Opposition leaders in Bolivia pledge further protests against a new draft constitution, after a one-day strike Nov. 28 closed banks, schools and public transportation in six of Bolivia’s nine departments. The strike was most successful in Santa Cruz, where opposition leader Branko Marinkovic has announced an indefinite hunger strike to protest what he calls the “breakdown in democracy.” President Evo Morales accused: “The strike… is against this process of change, the new economic model, against the nationalization of natural resources. At heart, it’s about defending the neoliberal model that has done so much harm to the country.” The Cuban agency Prensa Latina said the strike was enforced by violent and often drunken mobs who attacked those who defied it, with such scenes reported in Santa Cruz, Cochabamba, and Trinidad (capital of Beni department). In Riberalta, Beni, offices of the ruling Movement towards Socialism (MAS) were destroyed. (BBC, Prensa Latina, Nov. 29)

Beni’s Gov. Ernesto Suárez upped the ante by accusing the Morales government of secretly importing weapons from Venezuela. Charging that planes landing from Venezulea were filled with “heavy boxes” with “unknown contents,” Suárez announced he is closing Beni’s airports to Venezulean flights—and warned of new “clashes” if the central government tries to force his hand.

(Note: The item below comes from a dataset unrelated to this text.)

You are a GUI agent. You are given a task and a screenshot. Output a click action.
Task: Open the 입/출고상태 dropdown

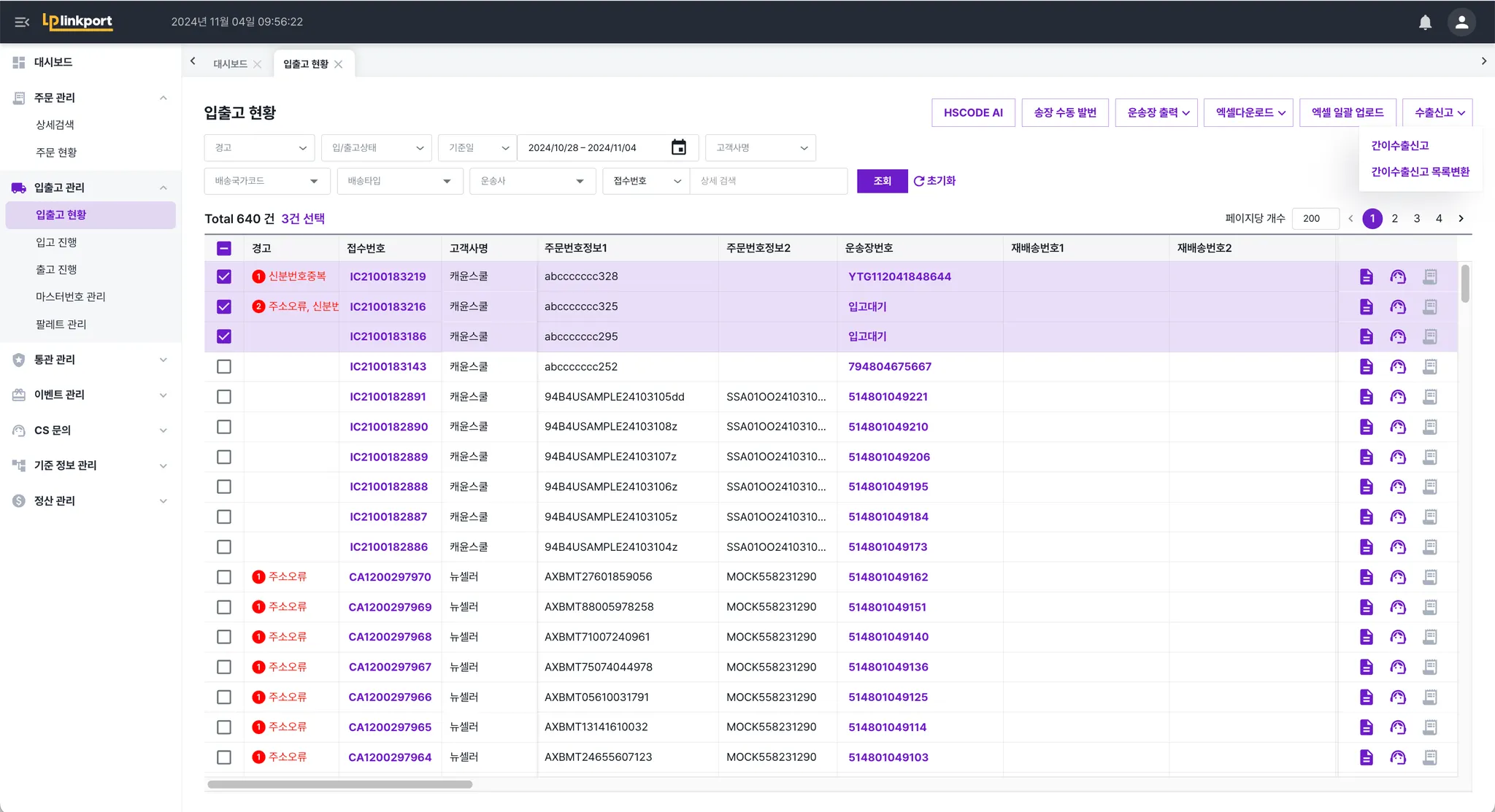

Morales’ government denied the claims. Spokesman Alex Contreras told EFE that the government “is officially ruling out” the entry of Venezuelan weapons. He branded Suárez’s claims as a “smear campaign” and “demonization” of Venezuela. (El Universal, Venezuela, Nov. 29)

Our last post on Bolivia.

  1. BBC’s annoying geographical error
    Contrary to the wording of the BBC report cited above, Santa Cruz, Cochabamba and Beni are departments, not “provinces.” Provinces are actually sub-divisions of departments, more or less akin to counties. Bolivia has 112 provinces, not nine. (See the “Departments of Bolivia” page at Statoids: Administrative Divisions of Countries)

    At least they didn’t refer to the departments as “states”—an even more serious error routinely committed by the gringo media (including, demoralizingly, the New York Times). This isn’t hairsplitting—it is precisely what the conflict is all about. “States” only exist in federal systems, such as the USA. States have their own constitutions, legislatures, courts and police. “Departments” in traditionally centralized systems such as Bolivia’s have none of those things—something the parvenu petro-elites of the country’s Amazon east want to change.